Other large power generation projects underway in Bangladesh include the country’s first nuclear facility, a 2,400-MW plant at Rooppur, and a 1,320-MW coal-fired facility in Rampal, being built by India’s NTPC. The nuclear plant, expected to enter commercial operation in 2023, will utilize two VVER-1200 reactors (water-water energetic reactors), each producing the equivalent of 1,200 MW. It is being built by the Russian Rosatom State Atomic Energy Corp.
In addition to adding coal, nuclear, and natural gas-fired generation, the country’s government also has a goal to produce at least 10% of its power from renewable sources by 2020.
Khurshedul Alam, NWPGCL’s managing director, said his group has signed a memorandum of understanding with Germany’s Siemens AG to build the Patuakhali facility. He said the site was chosen because it has a port into which the LNG can be imported.
Alam told the Dhaka Tribune in late October that NWPGCL already had agreements in place “to import around 125 million cubic feet (MMcf) per day equivalent of regasified LNG at [the] Bangladesh-India border through an offshore LNG terminal from India’s West Bengal to the plant in Khulna.” He said Bangladesh has “opted to import LNG as the country is reeling from an acute gas crisis because the current reserves are depleting very fast.”
The two NWPGCL projects are in addition to a 500-to-600-MW regasification LNG combined cycle power plant being built in Matarbari, in Cox’s Bazar, Chittagong, Bangladesh. That project is a joint venture of Japan’s MITSUI and the Coal Power Generation Co. Bangladesh Ltd.

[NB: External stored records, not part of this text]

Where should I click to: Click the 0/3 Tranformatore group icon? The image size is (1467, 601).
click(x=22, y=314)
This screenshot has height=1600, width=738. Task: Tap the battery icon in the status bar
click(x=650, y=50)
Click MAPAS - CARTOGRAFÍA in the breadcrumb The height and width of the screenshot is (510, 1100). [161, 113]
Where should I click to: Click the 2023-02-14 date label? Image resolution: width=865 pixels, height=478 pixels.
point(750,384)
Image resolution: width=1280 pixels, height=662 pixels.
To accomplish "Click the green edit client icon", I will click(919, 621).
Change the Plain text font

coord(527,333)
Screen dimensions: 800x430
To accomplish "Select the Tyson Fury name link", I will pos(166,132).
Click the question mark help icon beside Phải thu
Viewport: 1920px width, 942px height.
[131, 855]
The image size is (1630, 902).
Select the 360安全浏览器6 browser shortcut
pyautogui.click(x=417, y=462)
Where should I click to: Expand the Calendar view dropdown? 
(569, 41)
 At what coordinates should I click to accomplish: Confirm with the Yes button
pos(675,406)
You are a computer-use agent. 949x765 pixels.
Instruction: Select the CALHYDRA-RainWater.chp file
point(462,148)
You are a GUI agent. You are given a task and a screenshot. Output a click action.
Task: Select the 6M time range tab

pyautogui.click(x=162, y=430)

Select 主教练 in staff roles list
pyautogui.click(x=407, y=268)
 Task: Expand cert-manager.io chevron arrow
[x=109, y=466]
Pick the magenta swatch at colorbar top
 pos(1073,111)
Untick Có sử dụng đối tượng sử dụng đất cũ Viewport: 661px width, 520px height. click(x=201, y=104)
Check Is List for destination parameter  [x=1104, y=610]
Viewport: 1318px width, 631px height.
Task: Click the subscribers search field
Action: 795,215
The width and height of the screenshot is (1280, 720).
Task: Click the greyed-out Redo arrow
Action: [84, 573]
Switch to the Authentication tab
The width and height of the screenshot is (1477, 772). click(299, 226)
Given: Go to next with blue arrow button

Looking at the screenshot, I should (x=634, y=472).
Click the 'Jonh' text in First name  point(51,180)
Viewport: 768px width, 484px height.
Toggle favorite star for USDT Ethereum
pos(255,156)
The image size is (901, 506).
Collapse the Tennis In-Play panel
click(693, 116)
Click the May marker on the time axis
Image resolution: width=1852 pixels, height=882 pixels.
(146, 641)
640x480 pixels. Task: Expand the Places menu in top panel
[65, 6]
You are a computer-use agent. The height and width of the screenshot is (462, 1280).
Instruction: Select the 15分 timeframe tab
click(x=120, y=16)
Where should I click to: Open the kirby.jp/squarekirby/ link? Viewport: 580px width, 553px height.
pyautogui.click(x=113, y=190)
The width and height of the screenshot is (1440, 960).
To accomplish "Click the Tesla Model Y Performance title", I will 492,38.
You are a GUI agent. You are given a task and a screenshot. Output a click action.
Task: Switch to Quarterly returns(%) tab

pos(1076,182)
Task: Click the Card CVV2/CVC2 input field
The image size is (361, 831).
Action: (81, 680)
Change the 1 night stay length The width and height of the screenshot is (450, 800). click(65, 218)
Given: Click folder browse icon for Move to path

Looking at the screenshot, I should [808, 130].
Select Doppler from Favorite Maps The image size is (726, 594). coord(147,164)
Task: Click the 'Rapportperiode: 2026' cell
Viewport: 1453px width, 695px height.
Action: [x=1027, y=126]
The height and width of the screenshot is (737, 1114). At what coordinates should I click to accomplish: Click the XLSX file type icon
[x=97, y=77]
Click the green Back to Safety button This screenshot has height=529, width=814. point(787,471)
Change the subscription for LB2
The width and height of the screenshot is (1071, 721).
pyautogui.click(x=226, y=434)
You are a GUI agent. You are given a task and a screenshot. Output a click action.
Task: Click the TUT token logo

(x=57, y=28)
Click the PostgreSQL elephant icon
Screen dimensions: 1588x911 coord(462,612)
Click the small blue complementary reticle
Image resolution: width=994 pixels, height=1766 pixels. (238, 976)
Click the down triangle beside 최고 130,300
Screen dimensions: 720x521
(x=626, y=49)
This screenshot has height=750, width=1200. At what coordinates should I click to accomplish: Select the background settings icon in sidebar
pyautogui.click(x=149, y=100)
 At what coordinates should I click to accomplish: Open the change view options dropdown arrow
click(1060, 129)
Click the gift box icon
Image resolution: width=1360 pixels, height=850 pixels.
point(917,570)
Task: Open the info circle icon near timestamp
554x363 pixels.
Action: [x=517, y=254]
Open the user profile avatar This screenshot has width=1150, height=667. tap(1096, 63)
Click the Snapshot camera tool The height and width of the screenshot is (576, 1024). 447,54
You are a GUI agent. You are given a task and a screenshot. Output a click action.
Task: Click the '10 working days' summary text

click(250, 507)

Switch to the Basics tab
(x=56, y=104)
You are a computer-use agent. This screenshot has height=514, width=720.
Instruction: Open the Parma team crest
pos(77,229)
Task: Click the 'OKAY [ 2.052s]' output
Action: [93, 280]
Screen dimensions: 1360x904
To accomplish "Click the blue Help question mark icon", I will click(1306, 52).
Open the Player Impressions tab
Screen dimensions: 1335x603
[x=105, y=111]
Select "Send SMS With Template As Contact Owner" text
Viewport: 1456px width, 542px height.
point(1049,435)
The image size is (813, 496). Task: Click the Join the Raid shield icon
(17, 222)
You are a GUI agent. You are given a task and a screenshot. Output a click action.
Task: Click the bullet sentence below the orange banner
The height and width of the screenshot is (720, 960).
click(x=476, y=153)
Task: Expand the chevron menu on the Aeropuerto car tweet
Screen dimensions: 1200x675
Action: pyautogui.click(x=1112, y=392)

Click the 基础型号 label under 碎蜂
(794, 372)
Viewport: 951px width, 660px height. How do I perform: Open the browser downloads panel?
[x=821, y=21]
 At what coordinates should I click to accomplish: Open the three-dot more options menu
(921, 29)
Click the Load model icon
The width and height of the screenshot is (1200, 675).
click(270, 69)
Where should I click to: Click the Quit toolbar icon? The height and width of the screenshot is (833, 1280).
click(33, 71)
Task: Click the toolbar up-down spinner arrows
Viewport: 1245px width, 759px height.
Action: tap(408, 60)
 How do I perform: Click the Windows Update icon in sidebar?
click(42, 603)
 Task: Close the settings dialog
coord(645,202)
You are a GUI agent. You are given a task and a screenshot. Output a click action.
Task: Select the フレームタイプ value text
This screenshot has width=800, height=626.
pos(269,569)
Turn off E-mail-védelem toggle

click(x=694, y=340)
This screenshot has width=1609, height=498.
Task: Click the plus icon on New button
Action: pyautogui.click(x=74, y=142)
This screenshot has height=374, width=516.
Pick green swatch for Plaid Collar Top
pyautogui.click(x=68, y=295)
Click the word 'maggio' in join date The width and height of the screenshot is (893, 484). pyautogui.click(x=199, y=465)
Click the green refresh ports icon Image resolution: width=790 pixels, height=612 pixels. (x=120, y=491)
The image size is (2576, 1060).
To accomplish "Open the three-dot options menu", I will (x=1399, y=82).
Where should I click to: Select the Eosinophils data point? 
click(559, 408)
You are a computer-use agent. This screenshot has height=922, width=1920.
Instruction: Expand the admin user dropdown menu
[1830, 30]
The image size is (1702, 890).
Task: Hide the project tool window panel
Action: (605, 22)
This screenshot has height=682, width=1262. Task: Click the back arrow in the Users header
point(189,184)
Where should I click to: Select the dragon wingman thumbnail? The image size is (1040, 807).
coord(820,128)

NWPGCL has three operating power plants in Bangladesh: a 360-MW dual-fuel facility in Bheramara that began operation in September 2017; a 225-MW natural gas-fired combined cycle plant in Sirajganj that began commercial operation with 150 MW of generation capacity in December 2012, and was upgraded to 225 MW in July 2014; and a natural gas-fired combined cycle plant in Khulna that began commercial operation with 150 MW of generation capacity in 2013, and was upgraded to 225 MW in June 2016.
State-owned Petrobangla, also known as Bangladesh Oil, Gas and Mineral Corp., in mid-October signed an agreement for the use of an LNG regasification terminal with a consortium of local Hong Kong Shanghai Manjala Power Ltd., Malaysia’s Global LNG, and Petronas LNG Ltd. The terminal—a floating storage and fixed jetty based regasification unit (FSRU)—will be set up by the consortium at Kutubdia Island in Cox’s Bazar.
It is the third LNG floating terminal planned to supply Bangladesh through Petrobangla. The first, being built by Texas-based Excelerate Energy, is a 500 million cubic feet per day FSRU (Figure 1) that is expected to begin service in April 2018. A second terminal with similar capacity is being built by Summit Group, a Bangladesh company headquartered in Dhaka; it is expected to come online by year-end 2018. Each terminal will import LNG from Switzerland, Oman, and Qatar.